> [DIRECTIONS]: Look for "Image resolution: width=473" in the records below, then copy that line and every line after it, exactly and with nothing added.

=== GIVEN DATA ===

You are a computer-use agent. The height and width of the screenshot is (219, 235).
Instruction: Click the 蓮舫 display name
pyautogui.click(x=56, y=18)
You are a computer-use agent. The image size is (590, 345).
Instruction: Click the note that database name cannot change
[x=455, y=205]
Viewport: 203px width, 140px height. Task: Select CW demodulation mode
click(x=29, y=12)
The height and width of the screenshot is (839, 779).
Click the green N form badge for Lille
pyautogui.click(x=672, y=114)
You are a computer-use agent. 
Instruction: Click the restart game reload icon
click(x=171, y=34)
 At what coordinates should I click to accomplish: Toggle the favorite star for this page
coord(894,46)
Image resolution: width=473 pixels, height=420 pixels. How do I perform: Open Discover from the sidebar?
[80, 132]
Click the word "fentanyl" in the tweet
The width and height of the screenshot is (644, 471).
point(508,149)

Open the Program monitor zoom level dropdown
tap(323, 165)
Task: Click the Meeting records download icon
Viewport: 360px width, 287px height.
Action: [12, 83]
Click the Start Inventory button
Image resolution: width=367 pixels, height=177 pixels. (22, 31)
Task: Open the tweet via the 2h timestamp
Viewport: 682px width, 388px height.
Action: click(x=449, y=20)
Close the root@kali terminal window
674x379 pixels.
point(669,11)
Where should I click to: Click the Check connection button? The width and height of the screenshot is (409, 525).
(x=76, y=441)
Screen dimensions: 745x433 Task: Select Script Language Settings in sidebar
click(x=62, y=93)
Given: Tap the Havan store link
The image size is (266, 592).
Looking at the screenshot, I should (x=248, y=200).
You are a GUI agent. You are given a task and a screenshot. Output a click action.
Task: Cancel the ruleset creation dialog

===

> [TASK SOLUTION]:
Image resolution: width=473 pixels, height=420 pixels. How do I perform: Open Discover from the sidebar?
[80, 132]
Click the word "fentanyl" in the tweet
The width and height of the screenshot is (644, 471).
point(508,149)

Open the Program monitor zoom level dropdown
tap(323, 165)
Task: Click the Meeting records download icon
Viewport: 360px width, 287px height.
Action: [12, 83]
Click the Start Inventory button
Image resolution: width=367 pixels, height=177 pixels. (22, 31)
Task: Open the tweet via the 2h timestamp
Viewport: 682px width, 388px height.
Action: click(x=449, y=20)
Close the root@kali terminal window
674x379 pixels.
point(669,11)
Where should I click to: Click the Check connection button? The width and height of the screenshot is (409, 525).
(x=76, y=441)
Screen dimensions: 745x433 Task: Select Script Language Settings in sidebar
click(x=62, y=93)
Given: Tap the Havan store link
The image size is (266, 592).
Looking at the screenshot, I should (x=248, y=200).
You are a GUI agent. You are given a task and a screenshot. Output a click action.
Task: Cancel the ruleset creation dialog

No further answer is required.